Badai sempat menghambat proses pendakian. Melalui rute Desa Doropeti, diperlukan waktu kurang lebih 20 jam bagi para pendaki untuk mencapai bibir kaldera. Trek landai hingga terjal dengan kemiringan mencapai 45 derajat menjadi menu utama pendakian. Sepanjang perjalanan, para pendaki hanya dihibur dengan suara alam dan bunga anggrek hutan dengan warna-warna indahnya. Di beberapa titik menjelang puncak, terlihat pemandangan menakjubkan terdiri atas hamparan padang rumput hingga laut lepas di kejauhan.

Ada semacam candu yang menarik pendaki untuk kembali mengunjungi kaldera Tambora. Di ceruk dalam tersebut, terdapat gunung api kecil yang dinamai Doro Afi Toi, pusat aktivitas gunung berapi itu saat ini. Bersanding di sisinya adalah sebuah danau kecil. Berdasarkan pengalaman dan iklim, waktu terbaik untuk mendaki gunung ini adalah antara Juli hingga September.

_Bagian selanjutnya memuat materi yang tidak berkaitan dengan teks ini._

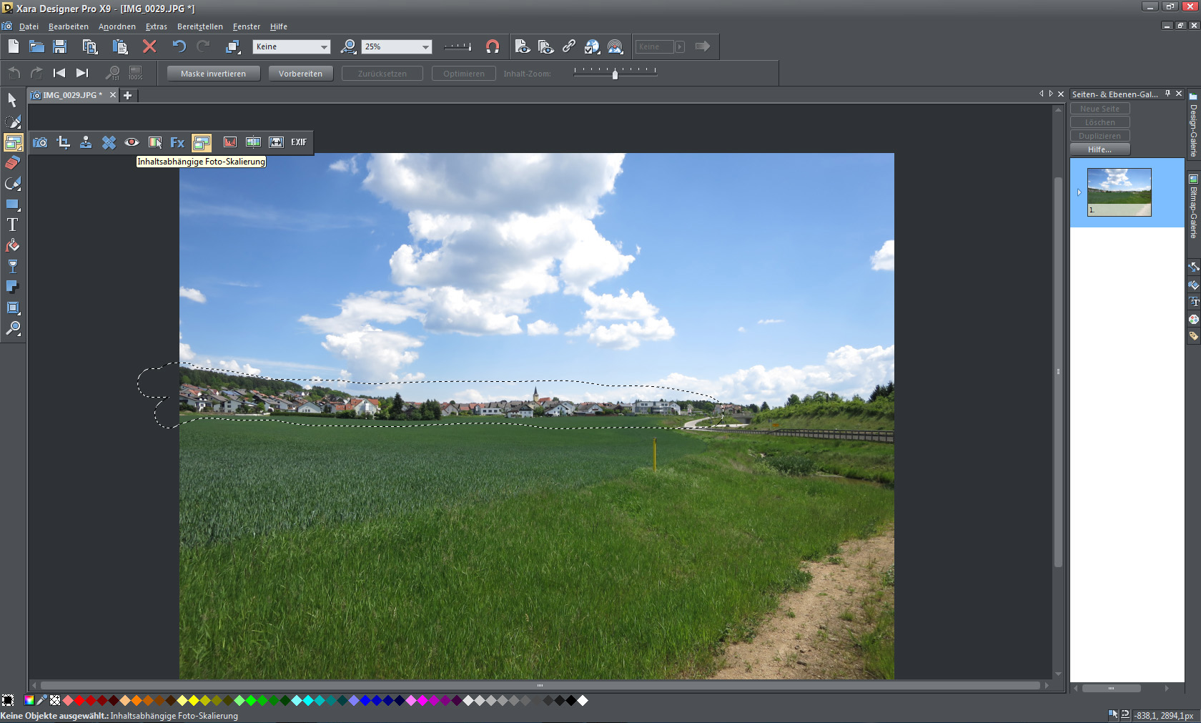Expand page 1 in the gallery panel
1201x723 pixels.
[1079, 192]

Diubahnya status Gunung Tambora sebagai taman nasional memang sudah seharusnya. Selain sejarahnya yang dahsyat, potensi wisatanya pun cukup menarik. Selain aktivitas pendakian, turis juga bisa mengunjungi wisata air terjun di daerah Kawinda Toi, perkebunan Kopi Tambora di sekitar Desa Pancasila, serta penemuan peninggalan arkeologi sisa peradaban yang musnah akibat letusan. Pada April 2015 mendatang, tepat pada perayaan dua abad meletusnya Gunung Tambora, Sang Bomber siap menarik perhatian dunia dengan sejuta pesonanya.